Atrapado el muchacho por tropas de la Metrópoli española, el enemigo pensó negociarle al héroe la continuidad del proceso revolucionario, en una apelación brutal al sentimiento paterno. ¡Renunciad a las armas, o tu hijo morirá bajo la pólvora de las nuestras!, gritó el tirano.
Fue un relámpago de deliberaciones en la mente del líder, un instante de reparo en los patriotas caídos en la marcha, los territorios liberados, los esclavos transformados de pronto en hombres libres… los que peleaban a su lado.
“Oscar no es mi único hijo.
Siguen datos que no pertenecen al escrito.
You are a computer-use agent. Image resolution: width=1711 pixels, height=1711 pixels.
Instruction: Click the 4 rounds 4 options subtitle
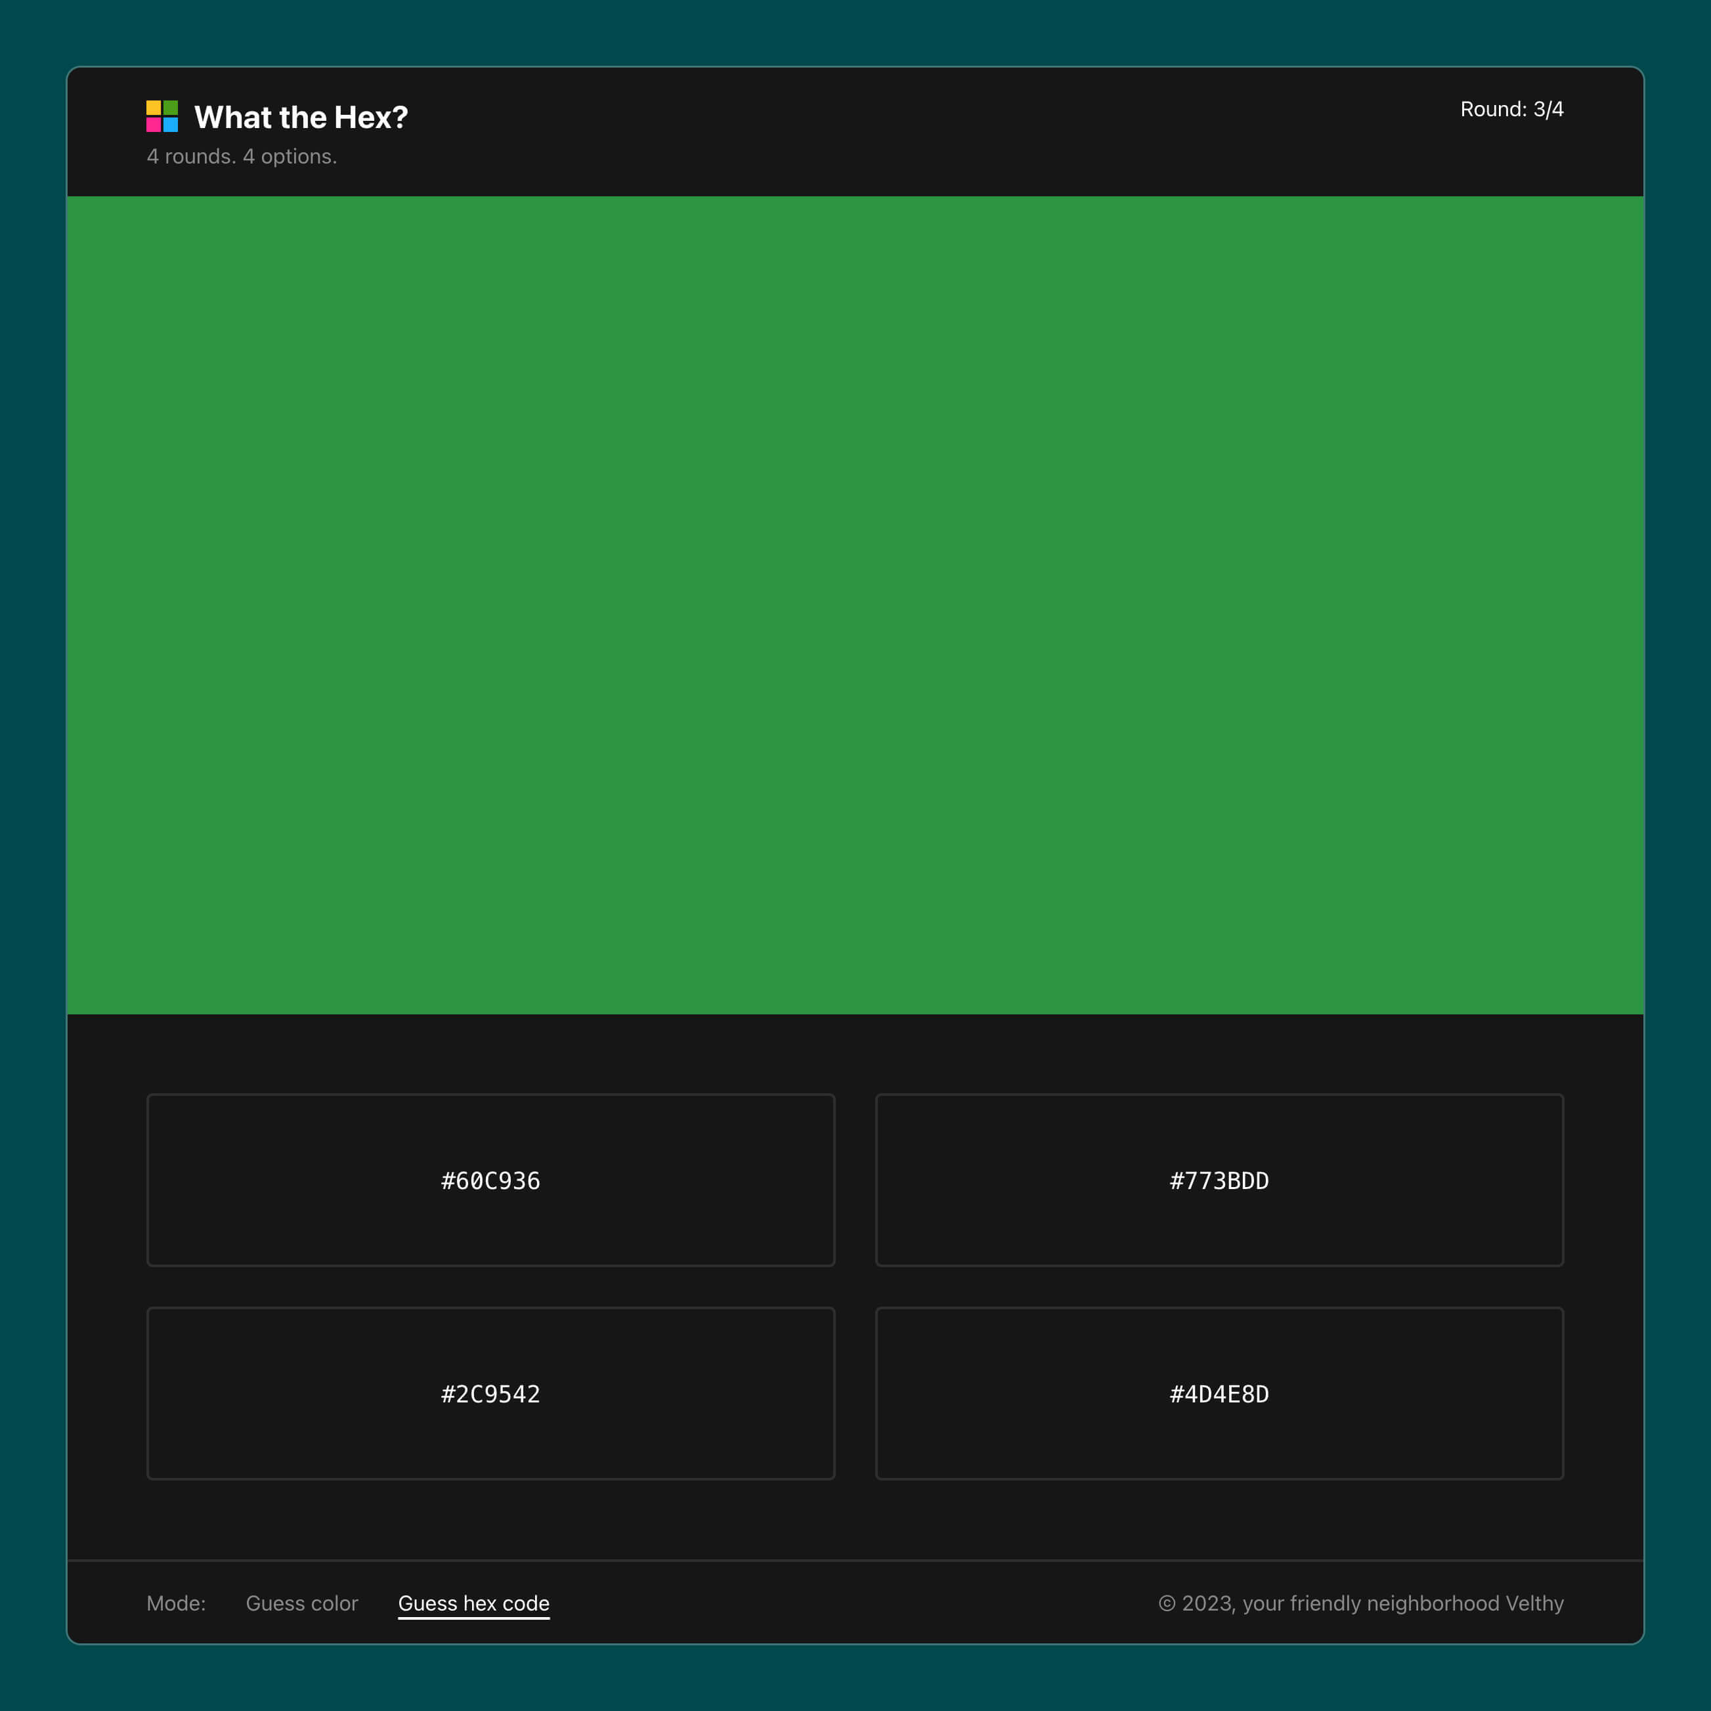click(242, 156)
Hijos míos son todos los que mueren por la independencia de Cuba”, respondió de inmediato, como para borrar cualquier impresión de duda.
El mensajero sí dudó de lo escuchado, pero a Céspedes la vista se le mantuvo firme, aunque por dentro lloró lágrimas de sangre y se le partió el pecho en una gran herida, por donde le entró Cuba de extremo a extremo, con todos los pobladores fieles convertidos en sus hijos.
Cuántas cosas habrá pensado el hombre de carne y nervios, retirado de la vista de sus compatriotas, en el silencio de sus soledades, víctima de otra guerra de reproches y culpabilidades: ¡Irremediablemente, dicté la sentencia de muerte de mi muchacho!
De la histórica Sierra, 91 años después, bajó de verde olivo y en manos guerrilleras el fruto del sacrificio incalculable y la respuesta unánime al dolor del progenitor mártir: !Pero salvaste una Revolución, padre!
Carlos Manuel de Céspedes engendró la más grande familia, digna de su legado cuando dijo: “Mis herederos, como yo, no deben desear más que morir por la libertad de Cuba y una herencia pobre de dinero pero rica en virtudes cívicas”.
Este domingo, en justa veneración en la convención humana del Día de los Padres, Cuba se levanta erguida ante el altar de la Patria, para rendir tributo al hombre que ahogó el sufrimiento personal por defender la nación de la ignominia extranjera, y acomodó a sus pobladores en el regazo de la libertad.
Como hijos multiplicados, los cubanos de hoy sumarán, al beso tierno en la mejilla del padre de cada uno, el culto profundo al Padre de un pueblo entero.